SAN DIEGO, Calif., October 22, 2019 – Qpex Biopharma, Inc., a biopharmaceutical company dedicated to the discovery and development of innovative anti-infective therapies, today announced that it has entered into a multi-product collaboration with Brii Biosciences to develop and commercialize Qpex’s portfolio in China of potentially best-in-class therapies to treat a range of multi-drug resistant gram-negative infections.

●  Multi-product  collaboration will address pathogens for which the World Health  Organization (WHO) has declared there is a “critical need” for new drugs  due to carbapenem-resistance in Acinetobacter, Pseudomonas aeruginosa,  and Enterobacteriaceae (CRE)  

●  Qpex  grants license to its current product portfolio in greater China  territories to Brii Biosciences while Qpex retains all other rights  globally, including the U.S. and Europe  

“We are thrilled to be working together with a team that shares our vision and dedication to address the global antimicrobial resistance problem,” said Michael Dudley, Pharm.D., President and CEO of Qpex Biopharma. "Brii Bio’s depth of understanding in this field and their unique, cross-regional operating model make them the ideal collaborator in bringing our treatments to this important region where endemic drug-resistance problems can be well addressed by our portfolio.”  

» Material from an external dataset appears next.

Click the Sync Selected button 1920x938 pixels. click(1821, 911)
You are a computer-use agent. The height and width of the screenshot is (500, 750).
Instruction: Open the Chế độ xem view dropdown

The portfolio includes the following investigational products:  

OMNIvance: an intravenous-administered, beta-lactamase inhibitor (BLI) based product that may provide best-in-class coverage of Acinetobacter species, Enterobacteriaceae, and Pseudomonas aeruginosa, including carbapenem-resistant strains 

ORAvance: an orally-administered BLI combination for the treatment of multi-drug resistant gram-negative infections in outpatient settings, or to allow hospitalized patients to switch from IV to oral therapy 

Next-generation polymyxin: an IV-administered, targeted spectrum synthetic polymyxin with an enhanced therapeutic profile designed to address highly resistant infections caused by Pseudomonas and Acinetobacter  

OMNIvance and ORAvance use Qpex’s novel ultra-broad-spectrum beta-lactamase inhibitor QPX7728 that inhibits both serine and metallo beta-lactamases, and restores the activity of multiple IV and oral beta-lactam antibiotics against drug-resistant gram- negative pathogens.  

“The higher level of antibiotic resistance is a very serious problem in China and the spread of super bugs crossing borders is a recognized global threat,” said Zhi Hong, Ph.D., co-founder and CEO of Brii Bio. “We are delighted to join forces with Qpex to advance its portfolio of medicines that will help address this public health threat and complements our overall infectious disease strategy in China.”  

Under the terms of the agreement, Brii Biosciences will obtain a license to develop, manufacture, and commercialize the portfolio in greater China, which includes Taiwan, Hong Kong, Macau and the People’s Republic of China. Brii Biosciences will make an upfront payment, as well as success-based development, regulatory and commercial milestone payments, and share in the costs of a global development program. Qpex Biopharma will also receive tiered royalties on sales in the Brii Bio territory.  

About Qpex Biopharma  

Qpex Biopharma (www.qpexbio.com) is a San Diego-based biopharmaceutical company with a pipeline of best-in-class agents addressing critical needs for treatment of infectious diseases in the inpatient and outpatient settings. Qpex was launched in 2018 with investments from New Enterprise Associates, Adams Street Partners, LYZZ Capital, Hatteras Venture Partners and Stanford University Draper Fund. The company’s scientists and clinicians have a record of deep expertise in the discovery and development of anti-infective agents, and an extensive record of working with public- private partnerships, including partnerships with the Biomedical Advanced Research and Development Authority (BARDA) that led to the first approved antimicrobial drug product under that program in 2017.